EXERCISE TASK:
Copy every line of the listing below verbatim, keeping each line in its original order.

══════════

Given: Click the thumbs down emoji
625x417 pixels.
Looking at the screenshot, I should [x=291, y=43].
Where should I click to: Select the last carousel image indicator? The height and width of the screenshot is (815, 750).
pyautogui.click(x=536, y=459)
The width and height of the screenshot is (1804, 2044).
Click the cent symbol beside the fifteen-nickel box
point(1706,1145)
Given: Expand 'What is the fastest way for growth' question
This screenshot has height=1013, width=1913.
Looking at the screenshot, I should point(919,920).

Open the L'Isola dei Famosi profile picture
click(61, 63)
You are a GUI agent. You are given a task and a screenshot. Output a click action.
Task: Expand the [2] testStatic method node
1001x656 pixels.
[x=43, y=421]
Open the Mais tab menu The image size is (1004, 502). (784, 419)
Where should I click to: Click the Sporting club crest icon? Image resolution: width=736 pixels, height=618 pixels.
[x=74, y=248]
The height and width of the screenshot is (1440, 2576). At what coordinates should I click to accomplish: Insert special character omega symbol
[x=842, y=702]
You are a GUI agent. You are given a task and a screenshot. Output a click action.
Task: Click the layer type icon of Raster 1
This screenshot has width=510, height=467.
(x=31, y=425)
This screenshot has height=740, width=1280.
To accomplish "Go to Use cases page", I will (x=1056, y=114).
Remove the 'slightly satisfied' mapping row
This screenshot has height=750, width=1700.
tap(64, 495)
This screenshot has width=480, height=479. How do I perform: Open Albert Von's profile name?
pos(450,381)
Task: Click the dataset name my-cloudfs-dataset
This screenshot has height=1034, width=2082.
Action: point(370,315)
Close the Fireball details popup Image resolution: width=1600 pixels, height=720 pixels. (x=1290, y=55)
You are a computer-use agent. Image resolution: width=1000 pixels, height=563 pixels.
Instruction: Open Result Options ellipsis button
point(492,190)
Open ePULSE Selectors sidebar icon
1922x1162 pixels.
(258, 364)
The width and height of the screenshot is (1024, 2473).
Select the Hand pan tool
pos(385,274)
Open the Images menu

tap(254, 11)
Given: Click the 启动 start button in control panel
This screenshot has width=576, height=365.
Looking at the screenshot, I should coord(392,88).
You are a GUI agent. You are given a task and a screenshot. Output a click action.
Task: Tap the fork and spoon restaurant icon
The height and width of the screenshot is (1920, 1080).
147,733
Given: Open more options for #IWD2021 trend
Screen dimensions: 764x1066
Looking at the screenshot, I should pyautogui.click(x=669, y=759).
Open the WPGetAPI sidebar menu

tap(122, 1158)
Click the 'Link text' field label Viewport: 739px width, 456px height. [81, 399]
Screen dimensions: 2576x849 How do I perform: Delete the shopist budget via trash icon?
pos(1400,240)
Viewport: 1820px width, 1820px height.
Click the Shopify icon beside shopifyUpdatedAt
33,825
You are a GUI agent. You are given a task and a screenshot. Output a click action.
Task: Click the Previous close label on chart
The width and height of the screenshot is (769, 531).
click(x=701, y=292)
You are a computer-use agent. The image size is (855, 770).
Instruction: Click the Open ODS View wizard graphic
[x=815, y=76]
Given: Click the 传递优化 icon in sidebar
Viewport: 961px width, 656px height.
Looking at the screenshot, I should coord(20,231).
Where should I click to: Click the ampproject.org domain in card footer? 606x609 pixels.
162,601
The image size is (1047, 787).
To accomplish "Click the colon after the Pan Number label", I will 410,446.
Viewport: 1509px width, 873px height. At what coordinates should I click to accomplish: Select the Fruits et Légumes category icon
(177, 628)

══════════

RESULT FOR THIS TASK:
Given: Click the thumbs down emoji
625x417 pixels.
Looking at the screenshot, I should [x=291, y=43].
Where should I click to: Select the last carousel image indicator? The height and width of the screenshot is (815, 750).
pyautogui.click(x=536, y=459)
The width and height of the screenshot is (1804, 2044).
Click the cent symbol beside the fifteen-nickel box
point(1706,1145)
Given: Expand 'What is the fastest way for growth' question
This screenshot has height=1013, width=1913.
Looking at the screenshot, I should point(919,920).

Open the L'Isola dei Famosi profile picture
click(61, 63)
You are a GUI agent. You are given a task and a screenshot. Output a click action.
Task: Expand the [2] testStatic method node
1001x656 pixels.
[x=43, y=421]
Open the Mais tab menu The image size is (1004, 502). (784, 419)
Where should I click to: Click the Sporting club crest icon? Image resolution: width=736 pixels, height=618 pixels.
[x=74, y=248]
The height and width of the screenshot is (1440, 2576). At what coordinates should I click to accomplish: Insert special character omega symbol
[x=842, y=702]
You are a GUI agent. You are given a task and a screenshot. Output a click action.
Task: Click the layer type icon of Raster 1
This screenshot has width=510, height=467.
(x=31, y=425)
This screenshot has height=740, width=1280.
To accomplish "Go to Use cases page", I will (x=1056, y=114).
Remove the 'slightly satisfied' mapping row
This screenshot has height=750, width=1700.
tap(64, 495)
This screenshot has width=480, height=479. How do I perform: Open Albert Von's profile name?
pos(450,381)
Task: Click the dataset name my-cloudfs-dataset
This screenshot has height=1034, width=2082.
Action: point(370,315)
Close the Fireball details popup Image resolution: width=1600 pixels, height=720 pixels. (x=1290, y=55)
You are a computer-use agent. Image resolution: width=1000 pixels, height=563 pixels.
Instruction: Open Result Options ellipsis button
point(492,190)
Open ePULSE Selectors sidebar icon
1922x1162 pixels.
(258, 364)
The width and height of the screenshot is (1024, 2473).
Select the Hand pan tool
pos(385,274)
Open the Images menu

tap(254, 11)
Given: Click the 启动 start button in control panel
This screenshot has width=576, height=365.
Looking at the screenshot, I should coord(392,88).
You are a GUI agent. You are given a task and a screenshot. Output a click action.
Task: Tap the fork and spoon restaurant icon
The height and width of the screenshot is (1920, 1080).
147,733
Given: Open more options for #IWD2021 trend
Screen dimensions: 764x1066
Looking at the screenshot, I should pyautogui.click(x=669, y=759).
Open the WPGetAPI sidebar menu

tap(122, 1158)
Click the 'Link text' field label Viewport: 739px width, 456px height. [81, 399]
Screen dimensions: 2576x849 How do I perform: Delete the shopist budget via trash icon?
pos(1400,240)
Viewport: 1820px width, 1820px height.
Click the Shopify icon beside shopifyUpdatedAt
33,825
You are a GUI agent. You are given a task and a screenshot. Output a click action.
Task: Click the Previous close label on chart
The width and height of the screenshot is (769, 531).
click(x=701, y=292)
You are a computer-use agent. The image size is (855, 770).
Instruction: Click the Open ODS View wizard graphic
[x=815, y=76]
Given: Click the 传递优化 icon in sidebar
Viewport: 961px width, 656px height.
Looking at the screenshot, I should coord(20,231).
Where should I click to: Click the ampproject.org domain in card footer? 606x609 pixels.
162,601
The image size is (1047, 787).
To accomplish "Click the colon after the Pan Number label", I will 410,446.
Viewport: 1509px width, 873px height. At what coordinates should I click to accomplish: Select the Fruits et Légumes category icon
(177, 628)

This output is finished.